◆ Material provided:
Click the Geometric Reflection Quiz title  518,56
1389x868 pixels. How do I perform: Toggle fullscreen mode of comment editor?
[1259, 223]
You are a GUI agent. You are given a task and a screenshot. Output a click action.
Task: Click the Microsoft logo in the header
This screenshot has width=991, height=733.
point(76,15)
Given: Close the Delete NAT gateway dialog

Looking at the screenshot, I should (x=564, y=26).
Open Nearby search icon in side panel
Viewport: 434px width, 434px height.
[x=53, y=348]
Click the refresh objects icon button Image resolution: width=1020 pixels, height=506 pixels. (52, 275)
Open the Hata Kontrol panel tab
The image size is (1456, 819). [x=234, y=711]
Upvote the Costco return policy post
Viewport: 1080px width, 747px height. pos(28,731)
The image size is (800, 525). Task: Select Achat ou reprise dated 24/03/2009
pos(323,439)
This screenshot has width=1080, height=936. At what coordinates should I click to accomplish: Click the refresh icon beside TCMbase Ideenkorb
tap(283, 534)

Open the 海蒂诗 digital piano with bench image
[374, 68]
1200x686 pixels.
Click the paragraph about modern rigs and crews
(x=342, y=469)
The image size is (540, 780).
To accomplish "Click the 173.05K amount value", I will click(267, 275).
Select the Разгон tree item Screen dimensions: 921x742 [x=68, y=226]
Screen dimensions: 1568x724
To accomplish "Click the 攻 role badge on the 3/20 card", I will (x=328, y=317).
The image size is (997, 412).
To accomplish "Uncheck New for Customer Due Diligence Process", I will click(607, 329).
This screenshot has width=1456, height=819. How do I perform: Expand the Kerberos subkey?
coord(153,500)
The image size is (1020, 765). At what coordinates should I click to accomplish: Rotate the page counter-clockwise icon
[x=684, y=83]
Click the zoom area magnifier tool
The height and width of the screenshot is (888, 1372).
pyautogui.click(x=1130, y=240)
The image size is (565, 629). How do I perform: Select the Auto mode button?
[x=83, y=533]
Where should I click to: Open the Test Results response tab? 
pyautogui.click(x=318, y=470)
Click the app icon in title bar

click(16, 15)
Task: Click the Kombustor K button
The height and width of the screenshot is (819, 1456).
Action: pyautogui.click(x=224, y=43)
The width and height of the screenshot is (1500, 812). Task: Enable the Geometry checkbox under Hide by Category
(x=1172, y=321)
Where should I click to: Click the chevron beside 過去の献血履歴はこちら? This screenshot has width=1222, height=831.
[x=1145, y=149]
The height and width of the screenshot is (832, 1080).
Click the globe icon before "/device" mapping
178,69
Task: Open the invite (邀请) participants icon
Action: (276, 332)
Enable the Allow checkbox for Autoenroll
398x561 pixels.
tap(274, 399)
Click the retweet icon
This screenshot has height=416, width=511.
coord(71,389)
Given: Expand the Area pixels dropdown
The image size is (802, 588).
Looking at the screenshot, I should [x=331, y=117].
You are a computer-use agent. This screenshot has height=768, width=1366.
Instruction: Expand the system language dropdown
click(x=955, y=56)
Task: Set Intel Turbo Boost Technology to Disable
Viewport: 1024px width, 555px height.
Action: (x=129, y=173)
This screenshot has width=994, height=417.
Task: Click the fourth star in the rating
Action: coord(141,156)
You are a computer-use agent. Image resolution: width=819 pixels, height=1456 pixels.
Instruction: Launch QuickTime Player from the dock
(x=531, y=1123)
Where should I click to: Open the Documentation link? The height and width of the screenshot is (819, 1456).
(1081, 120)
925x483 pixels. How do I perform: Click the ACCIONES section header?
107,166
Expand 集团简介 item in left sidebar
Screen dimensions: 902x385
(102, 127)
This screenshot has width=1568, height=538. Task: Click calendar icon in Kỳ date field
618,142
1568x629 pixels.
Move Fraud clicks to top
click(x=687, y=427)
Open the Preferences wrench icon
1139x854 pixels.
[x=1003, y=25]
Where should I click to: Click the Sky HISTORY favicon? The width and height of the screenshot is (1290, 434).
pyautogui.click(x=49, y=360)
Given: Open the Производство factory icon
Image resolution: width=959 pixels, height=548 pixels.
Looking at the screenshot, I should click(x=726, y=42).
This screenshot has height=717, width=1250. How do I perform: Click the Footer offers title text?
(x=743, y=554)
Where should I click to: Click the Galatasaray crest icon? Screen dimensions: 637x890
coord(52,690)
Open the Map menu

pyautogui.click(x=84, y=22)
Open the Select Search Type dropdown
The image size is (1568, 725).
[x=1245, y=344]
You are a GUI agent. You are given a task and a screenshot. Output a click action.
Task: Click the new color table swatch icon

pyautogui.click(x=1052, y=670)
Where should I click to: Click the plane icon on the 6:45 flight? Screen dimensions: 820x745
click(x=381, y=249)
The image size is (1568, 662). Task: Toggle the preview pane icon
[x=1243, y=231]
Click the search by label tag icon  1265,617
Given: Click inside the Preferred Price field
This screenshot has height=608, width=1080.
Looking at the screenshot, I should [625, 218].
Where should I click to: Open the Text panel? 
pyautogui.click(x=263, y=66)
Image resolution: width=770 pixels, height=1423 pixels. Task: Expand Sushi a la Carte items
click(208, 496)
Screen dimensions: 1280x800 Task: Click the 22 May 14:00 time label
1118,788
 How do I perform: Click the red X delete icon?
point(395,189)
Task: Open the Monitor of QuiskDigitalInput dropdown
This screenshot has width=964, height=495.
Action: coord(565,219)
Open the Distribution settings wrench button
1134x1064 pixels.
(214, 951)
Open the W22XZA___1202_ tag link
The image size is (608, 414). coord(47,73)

◆ Goal: Update all the lines above by changing every "How do I perform" to "How can I carry out", and leave everything else unchanged.

◆ Answer to this exercise:
Click the Geometric Reflection Quiz title  518,56
1389x868 pixels. How can I carry out: Toggle fullscreen mode of comment editor?
[1259, 223]
You are a GUI agent. You are given a task and a screenshot. Output a click action.
Task: Click the Microsoft logo in the header
This screenshot has width=991, height=733.
point(76,15)
Given: Close the Delete NAT gateway dialog

Looking at the screenshot, I should (x=564, y=26).
Open Nearby search icon in side panel
Viewport: 434px width, 434px height.
[x=53, y=348]
Click the refresh objects icon button Image resolution: width=1020 pixels, height=506 pixels. (52, 275)
Open the Hata Kontrol panel tab
The image size is (1456, 819). [x=234, y=711]
Upvote the Costco return policy post
Viewport: 1080px width, 747px height. pos(28,731)
The image size is (800, 525). Task: Select Achat ou reprise dated 24/03/2009
pos(323,439)
This screenshot has width=1080, height=936. At what coordinates should I click to accomplish: Click the refresh icon beside TCMbase Ideenkorb
tap(283, 534)

Open the 海蒂诗 digital piano with bench image
[374, 68]
1200x686 pixels.
Click the paragraph about modern rigs and crews
(x=342, y=469)
The image size is (540, 780).
To accomplish "Click the 173.05K amount value", I will click(267, 275).
Select the Разгон tree item Screen dimensions: 921x742 [x=68, y=226]
Screen dimensions: 1568x724
To accomplish "Click the 攻 role badge on the 3/20 card", I will (x=328, y=317).
The image size is (997, 412).
To accomplish "Uncheck New for Customer Due Diligence Process", I will click(607, 329).
This screenshot has width=1456, height=819. How can I carry out: Expand the Kerberos subkey?
coord(153,500)
The image size is (1020, 765). At what coordinates should I click to accomplish: Rotate the page counter-clockwise icon
[x=684, y=83]
Click the zoom area magnifier tool
The height and width of the screenshot is (888, 1372).
pyautogui.click(x=1130, y=240)
The image size is (565, 629). How can I carry out: Select the Auto mode button?
[x=83, y=533]
Where should I click to: Open the Test Results response tab? 
pyautogui.click(x=318, y=470)
Click the app icon in title bar

click(16, 15)
Task: Click the Kombustor K button
The height and width of the screenshot is (819, 1456).
Action: pyautogui.click(x=224, y=43)
The width and height of the screenshot is (1500, 812). Task: Enable the Geometry checkbox under Hide by Category
(x=1172, y=321)
Where should I click to: Click the chevron beside 過去の献血履歴はこちら? This screenshot has width=1222, height=831.
[x=1145, y=149]
The height and width of the screenshot is (832, 1080).
Click the globe icon before "/device" mapping
178,69
Task: Open the invite (邀请) participants icon
Action: (276, 332)
Enable the Allow checkbox for Autoenroll
398x561 pixels.
tap(274, 399)
Click the retweet icon
This screenshot has height=416, width=511.
coord(71,389)
Given: Expand the Area pixels dropdown
The image size is (802, 588).
Looking at the screenshot, I should [x=331, y=117].
You are a computer-use agent. This screenshot has height=768, width=1366.
Instruction: Expand the system language dropdown
click(x=955, y=56)
Task: Set Intel Turbo Boost Technology to Disable
Viewport: 1024px width, 555px height.
Action: (x=129, y=173)
This screenshot has width=994, height=417.
Task: Click the fourth star in the rating
Action: coord(141,156)
You are a computer-use agent. Image resolution: width=819 pixels, height=1456 pixels.
Instruction: Launch QuickTime Player from the dock
(x=531, y=1123)
Where should I click to: Open the Documentation link? The height and width of the screenshot is (819, 1456).
(1081, 120)
925x483 pixels. How can I carry out: Click the ACCIONES section header?
107,166
Expand 集团简介 item in left sidebar
Screen dimensions: 902x385
(102, 127)
This screenshot has width=1568, height=538. Task: Click calendar icon in Kỳ date field
618,142
1568x629 pixels.
Move Fraud clicks to top
click(x=687, y=427)
Open the Preferences wrench icon
1139x854 pixels.
[x=1003, y=25]
Where should I click to: Click the Sky HISTORY favicon? The width and height of the screenshot is (1290, 434).
pyautogui.click(x=49, y=360)
Given: Open the Производство factory icon
Image resolution: width=959 pixels, height=548 pixels.
Looking at the screenshot, I should click(x=726, y=42).
This screenshot has height=717, width=1250. How can I carry out: Click the Footer offers title text?
(x=743, y=554)
Where should I click to: Click the Galatasaray crest icon? Screen dimensions: 637x890
coord(52,690)
Open the Map menu

pyautogui.click(x=84, y=22)
Open the Select Search Type dropdown
The image size is (1568, 725).
[x=1245, y=344]
You are a GUI agent. You are given a task and a screenshot. Output a click action.
Task: Click the new color table swatch icon

pyautogui.click(x=1052, y=670)
Where should I click to: Click the plane icon on the 6:45 flight? Screen dimensions: 820x745
click(x=381, y=249)
The image size is (1568, 662). Task: Toggle the preview pane icon
[x=1243, y=231]
Click the search by label tag icon  1265,617
Given: Click inside the Preferred Price field
This screenshot has height=608, width=1080.
Looking at the screenshot, I should [625, 218].
Where should I click to: Open the Text panel? 
pyautogui.click(x=263, y=66)
Image resolution: width=770 pixels, height=1423 pixels. Task: Expand Sushi a la Carte items
click(208, 496)
Screen dimensions: 1280x800 Task: Click the 22 May 14:00 time label
1118,788
 How can I carry out: Click the red X delete icon?
point(395,189)
Task: Open the Monitor of QuiskDigitalInput dropdown
This screenshot has width=964, height=495.
Action: coord(565,219)
Open the Distribution settings wrench button
1134x1064 pixels.
(214, 951)
Open the W22XZA___1202_ tag link
The image size is (608, 414). coord(47,73)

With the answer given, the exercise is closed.